Die Sprecherin des Weißen Hauses, Jen Psaki, bestätigte die Gerüchte nicht. Sie könne „keine Änderung der Herangehensweise an die Olympischen Spiele in Peking“ verkünden. Auch in den europäischen Hauptstädten gab es bisher keine Reaktionen auf die Spekulation.
Protest gegen Menschenrechtsverletzungen
Ein Sprecher des Internationalen Olympischen Komitees (IOC) erklärte auf Anfrage der deutschen Sportnachrichtenagentur, dass man Spekulationen nicht kommentieren werde.
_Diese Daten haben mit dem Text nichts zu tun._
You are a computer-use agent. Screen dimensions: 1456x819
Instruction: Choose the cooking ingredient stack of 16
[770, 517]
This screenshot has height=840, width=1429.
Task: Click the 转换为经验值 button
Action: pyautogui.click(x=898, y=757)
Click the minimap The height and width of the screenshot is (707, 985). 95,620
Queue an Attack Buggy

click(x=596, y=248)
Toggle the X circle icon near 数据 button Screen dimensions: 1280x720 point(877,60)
Zuvor hatte IOC-Präsident Thomas Bach bereits versucht, Zuversicht zu verbreiten. „Wir können bereits ein Jahr zuvor sagen, dass alle Wettkampfstätten fertig sind, die Vorbereitungen sind exzellent“, sagte Bach Chinas staatlicher Nachrichtenagentur Xinhua. Es sei „fast ein Wunder“, dass die Vorbereitungen trotz der Pandemie so glatt liefen.
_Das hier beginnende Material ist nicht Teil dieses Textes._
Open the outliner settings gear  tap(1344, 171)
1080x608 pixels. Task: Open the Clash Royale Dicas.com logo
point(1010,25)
Bereits im September hatten 160 Menschenrechtsgruppen den IOC-Präsidenten aufgefordert, Peking die Spiele zu entziehen – aus Protest gegen Menschenrechtsverletzungen. Es wurde auch darauf hingewiesen, dass die dortigen Sommerspiele 2008 das chinesische Regime international aufgewertet hätten. „Die Spiele 2022 werden unter Menschenrechtsbedingungen stattfinden, die signifikant schlechter sind als bei den Spielen in Peking 2008“, schrieb die Menschenrechtsorganisation Human Rights Watch (HRW) Mitte Dezember in einem offenen Brief an Bach. Das IOC habe „die Augen vor den weitverbreiteten und systematischen Menschenrechtsverletzungen durch die chinesischen Behörden verschlossen“, hieß es in einem weiteren Brief von mehreren Menschenrechtsgruppen, die Tibeter, Uiguren und andere Gruppen aus Hongkong vertreten. Sie forderten das IOC auf, Belege dafür vorzulegen, dass China sich an die Pflicht zur Einhaltung der Menschenrechte hält, die es bei der Vergabe der Spiele 2015 eingegangen ist.
Das chinesische Außenministerium reagierte umgehend und bezeichnete die „politisch motivierten“ Aufrufe als „unverantwortlich“. Die Spiele würden ein „wunderbares und herausragendes Ereignis“ werden. Ein Boykott, da ist sich Sprecher Wang Wenbin sicher, „wird von der internationalen Gemeinschaft nicht unterstützt“.